4. Multi-Segment Pseudowire Reference Model
The PWE3 reference architecture for the single segment case is shown
in [2]. This architecture applies to the case where a PSN tunnel
extends between two edges of a single PSN domain to transport a PW
with endpoints at these edges.
Native |<------Multi-Segment Pseudowire------>| Native
Service | PSN PSN | Service
(AC) | |<-Tunnel->| |<-Tunnel->| | (AC)
| V V 1 V V 2 V V |
| +----+ +-----+ +----+ |
+----+ | |TPE1|===========|SPE1 |==========|TPE2| | +----+
| |------|..... PW.Seg't1.........PW.Seg't3.....|-------| |
| CE1| | | | | | | | | |CE2 |
| |------|..... PW.Seg't2.........PW.Seg't4.....|-------| |
+----+ | | |===========| |==========| | | +----+
^ +----+ +-----+ +----+ ^
| Provider Edge 1 ^ Provider Edge 2 |
| | |
| | |
| PW switching point |
| |
|<------------------ Emulated Service --------------->|
Figure 4 MS-PW Reference Model
Figure 4 extends this architecture to show a multi-segment case. The
PEs that provide services to CE1 and CE2 are Terminating-PE1 (T-PE1)
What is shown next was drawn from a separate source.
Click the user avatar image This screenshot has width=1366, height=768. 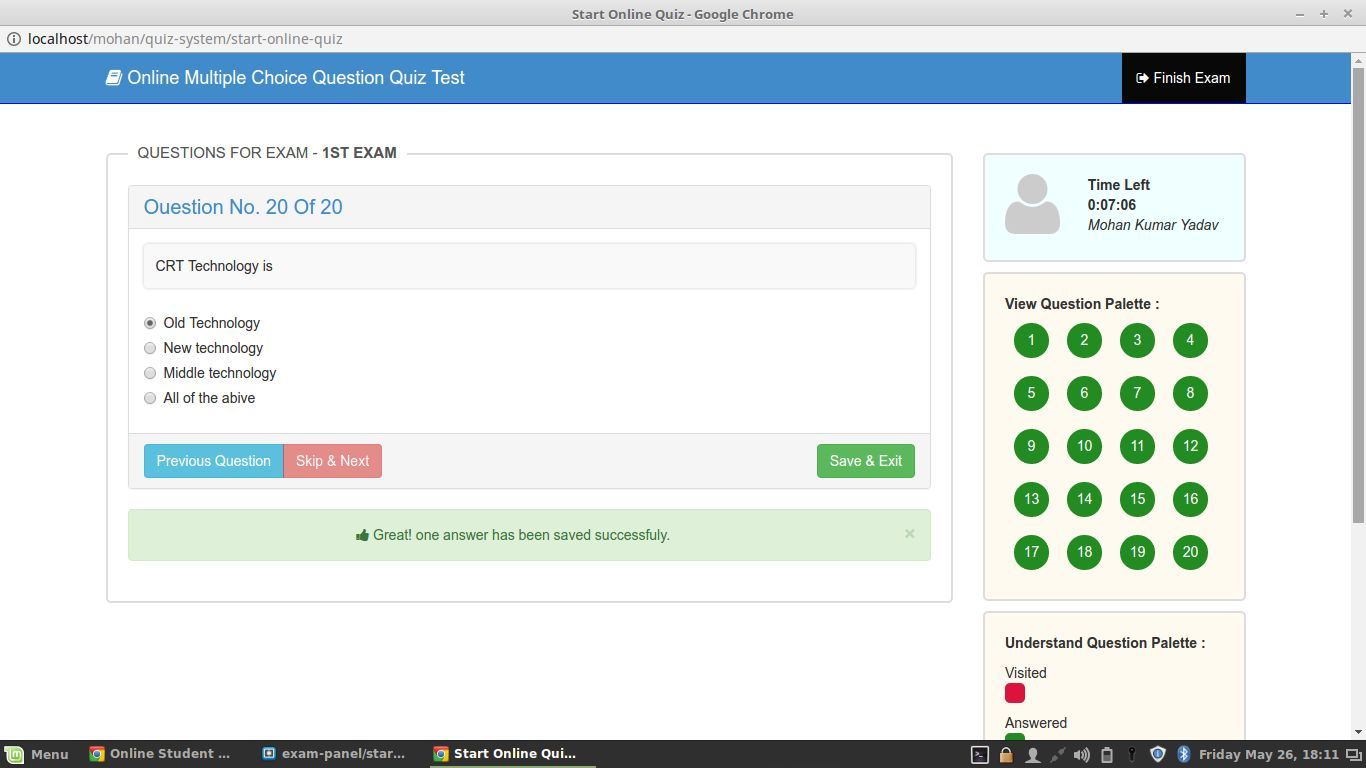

and Terminating-PE2 (T-PE2) respectively. A PSN tunnel extends from
T-PE1 to switching-PE1 (S-PE1) across PSN1, and a second PSN tunnel
extends from S-PE1 to T-PE2 across PSN2. PWs are used to connect the
attachment circuits (ACs) attached to PE1 to the corresponding ACs
attached to T-PE2.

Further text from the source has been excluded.